**Records provided**
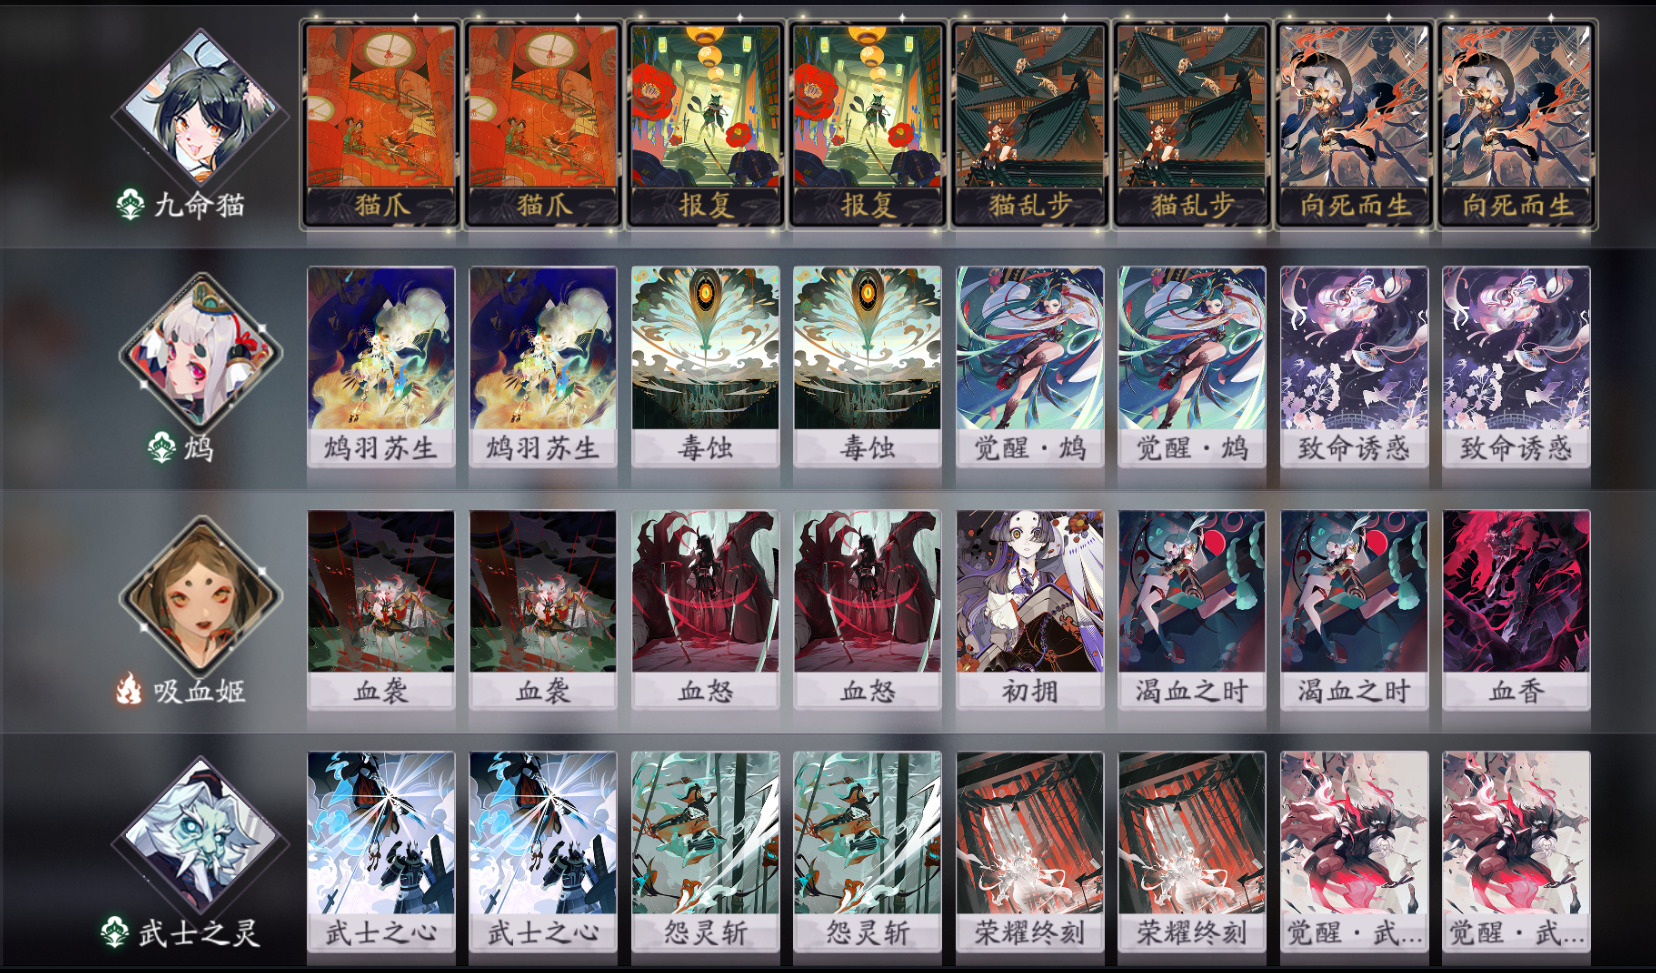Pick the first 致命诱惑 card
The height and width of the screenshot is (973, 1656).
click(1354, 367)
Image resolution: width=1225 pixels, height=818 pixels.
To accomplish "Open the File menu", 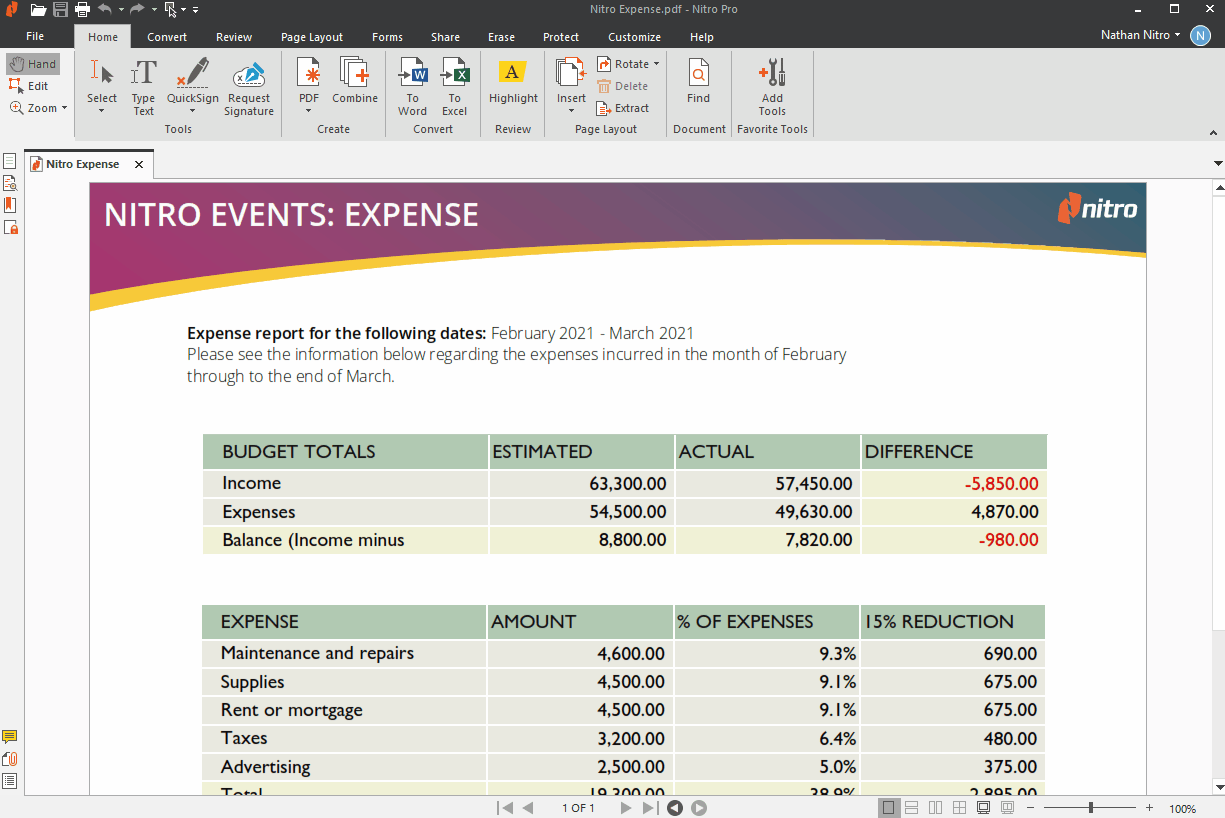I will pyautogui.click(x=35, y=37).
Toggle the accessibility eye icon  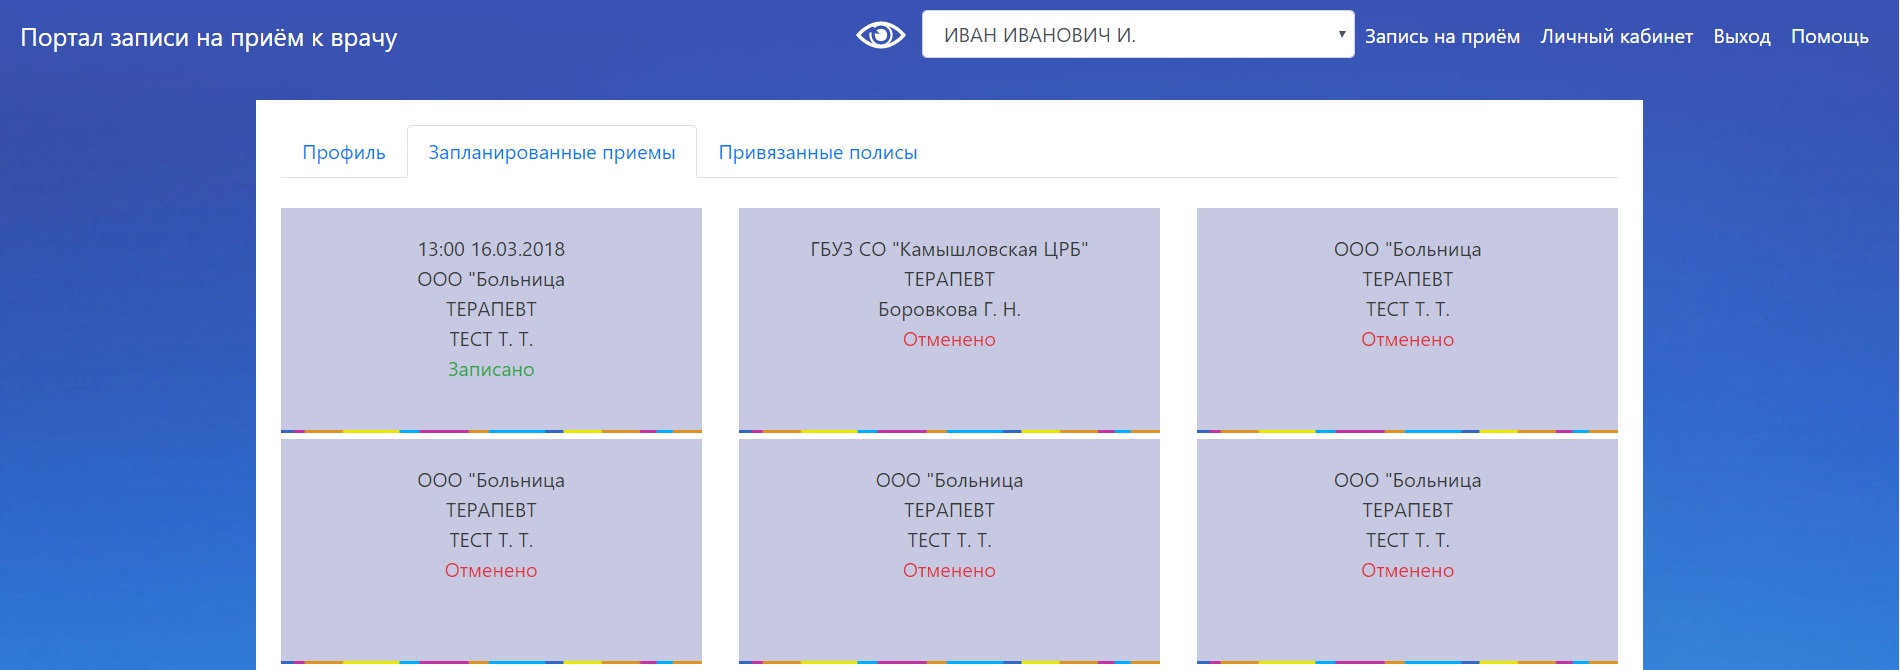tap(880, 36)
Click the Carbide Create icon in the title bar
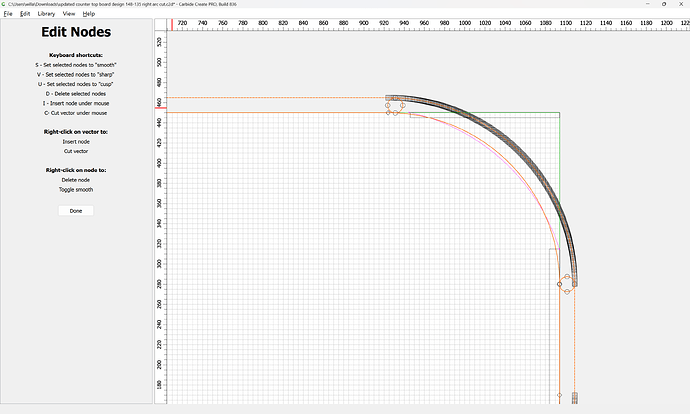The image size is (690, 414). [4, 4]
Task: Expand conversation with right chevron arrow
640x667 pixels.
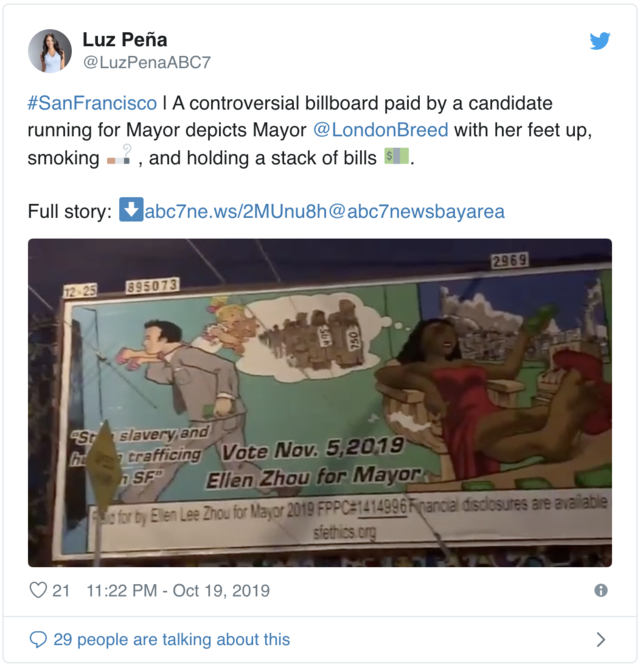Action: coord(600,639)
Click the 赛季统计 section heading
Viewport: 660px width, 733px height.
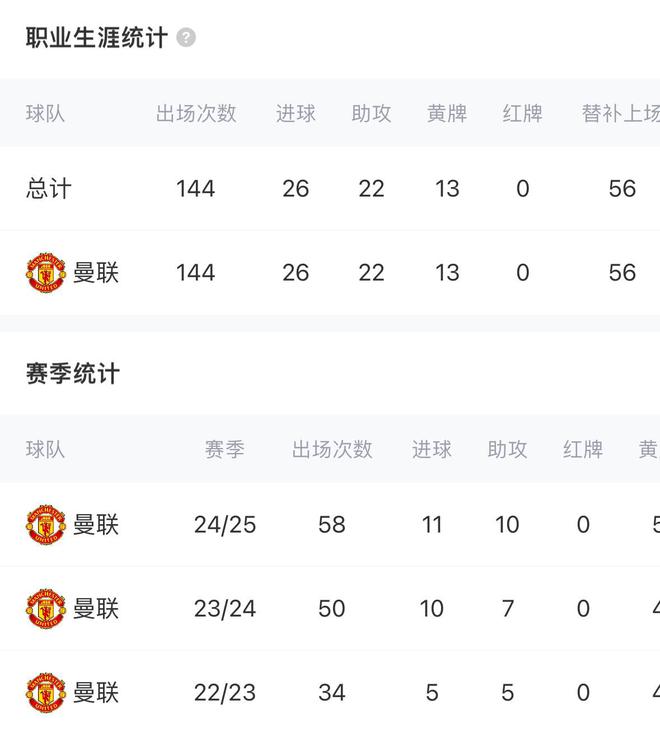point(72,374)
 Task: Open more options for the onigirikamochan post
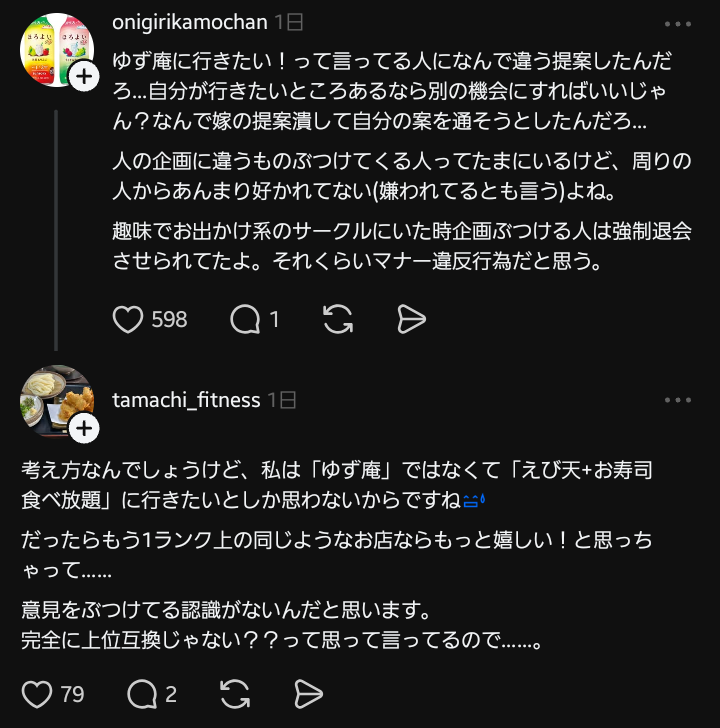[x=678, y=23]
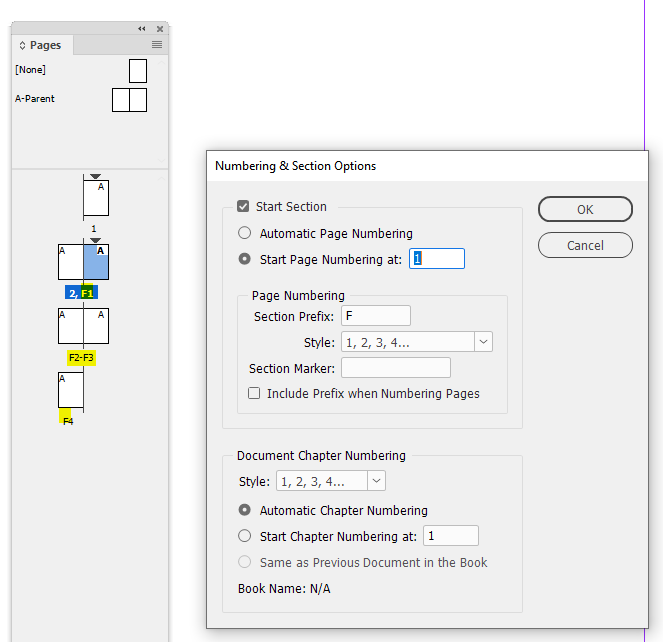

**What you need to do**
Leaving the pictures out, transcribe word for word the lines from the one with "Click the 赛季统计 section heading" to the end of the material above, inclusive, and nothing else.

**Solution to the problem**
Click the 赛季统计 section heading
Viewport: 660px width, 733px height.
point(72,374)
 Task: Open more options for the onigirikamochan post
[x=678, y=23]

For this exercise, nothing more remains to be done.